A livraria é responsabilidade do grupo editorial Penguin Random House e apresenta uma seleção de livros vinculados ao universo cultural da cantora, provenientes de todas as latitudes do mundo latino. Também dispõe de uma programação variada, que inclui clubes de leitura e encontros com autoras — não fosse o evento marcado pela omnipresença do feminino —, como Julia Navarro ou Rosa Montero. “O Atelier”, dedicado à indústria espanhola da moda, combina exposições e desfiles, e tem a participação especial da designer e empresária Ágatha Ruiz de La Prada e de outros nomes nacionais. Ali será apresentada a marca de produtos capilares de Shakira, ÍSIMA. Os gastrónomos podem visitar “O Mercado”, onde o chef sevilhano Rafa Zafra concebeu um menu de inspiração latino-americana, apoiado por uma equipa de chefes de renome internacional.

O espaço está aberto apenas a quem adquiriu bilhete para os concertos, e nos respetivos dias — que se distribuem por quatro fins de semana entre 18 de setembro a 11 de outubro — das 15h30 às 00h15. Todas as noites terminam com uma banda do Carnaval de Barranquilla, a festividade mais celebrada (e declarada património oral e imaterial da humanidade pela UNESCO) da cidade onde Shakira nasceu, na costa norte da Colômbia.

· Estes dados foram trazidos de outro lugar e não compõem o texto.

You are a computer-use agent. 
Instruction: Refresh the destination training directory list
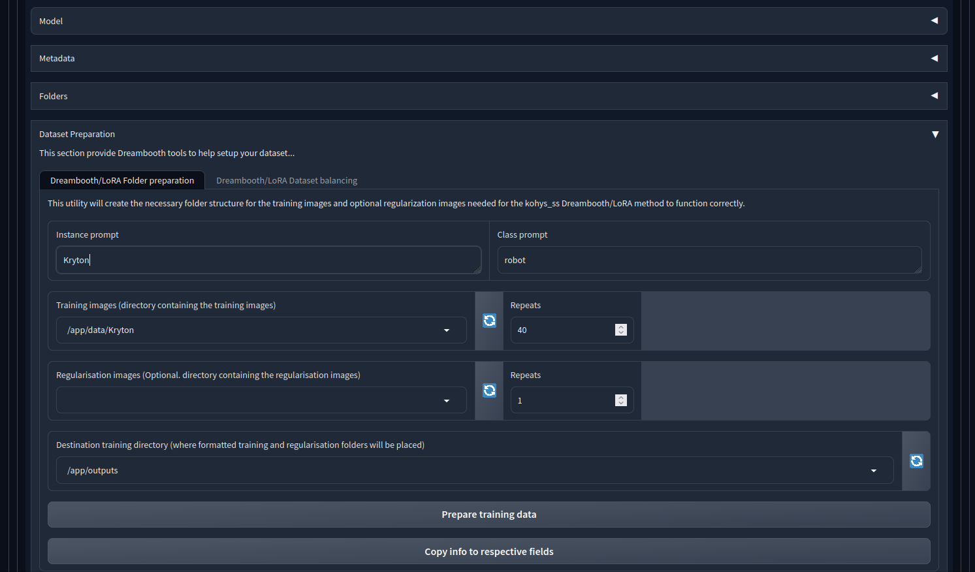point(916,461)
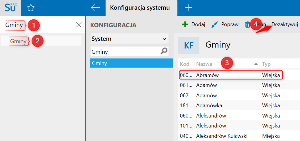Select Gminy in the left search results
The image size is (300, 141).
tap(18, 41)
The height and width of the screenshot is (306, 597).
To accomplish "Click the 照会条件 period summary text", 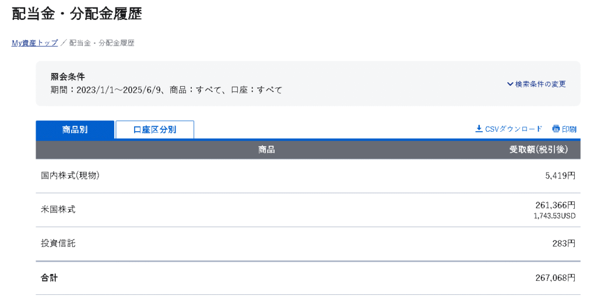I will coord(166,90).
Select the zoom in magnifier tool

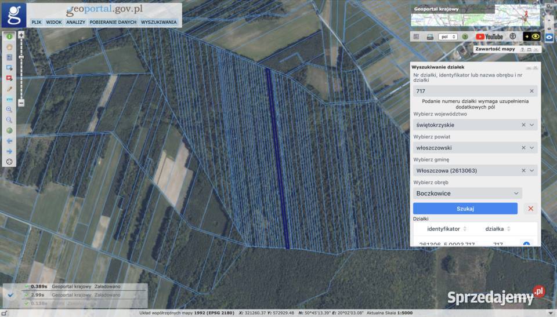coord(9,110)
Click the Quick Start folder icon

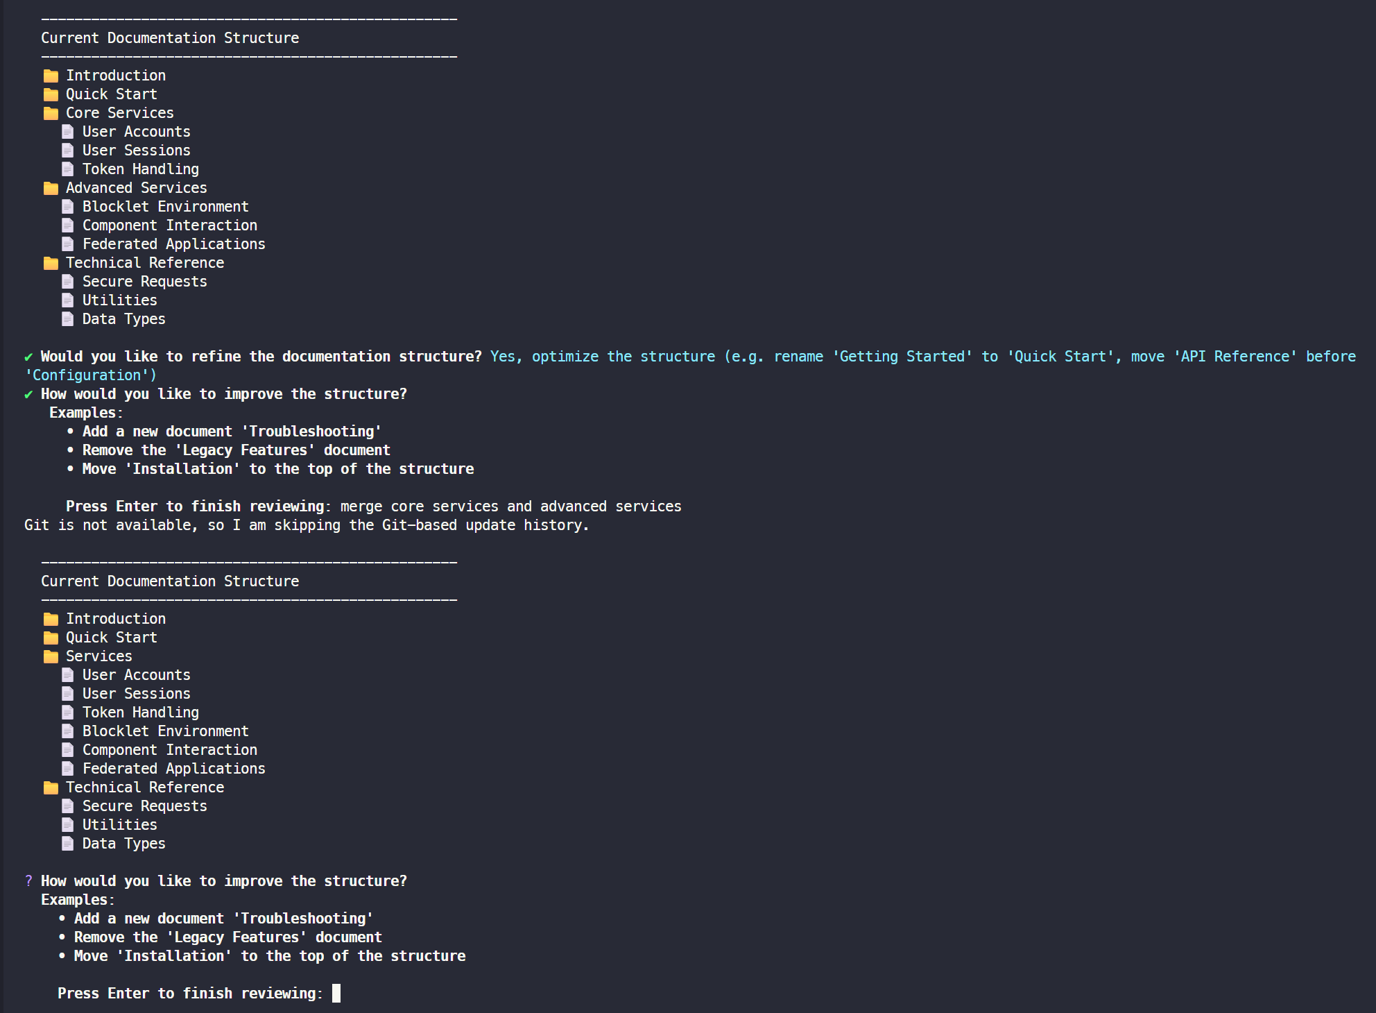coord(51,94)
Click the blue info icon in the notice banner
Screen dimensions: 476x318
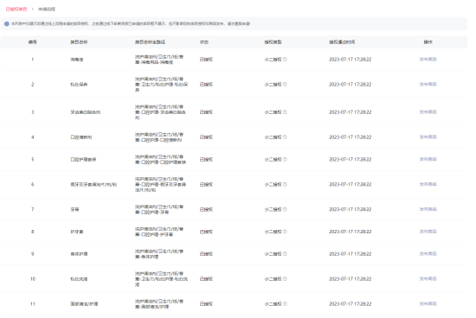point(7,23)
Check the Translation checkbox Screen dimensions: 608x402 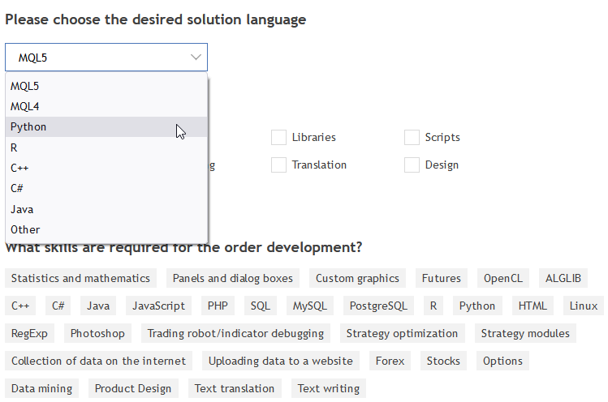(279, 165)
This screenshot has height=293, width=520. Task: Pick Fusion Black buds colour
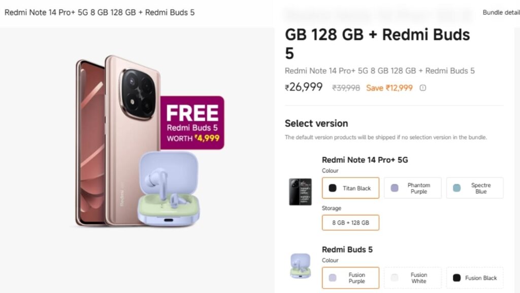coord(474,278)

“O carnaval é a expressão máxima de um povo que nasceu da fusão”, continuam as declarações da cantora, que aterrou em Madrid na segunda-feira, instantaneamente rodeada por uma legião de fãs. “Em Madrid somos todos latinos. […] A solidão não tem de durar cem anos. E que as estirpes aprendam a abraçar-se e tenham uma segunda oportunidade sobre a terra”, conclui Shakira, numa referência ao livro de culto de García Márquez, Cem Anos de Solidão.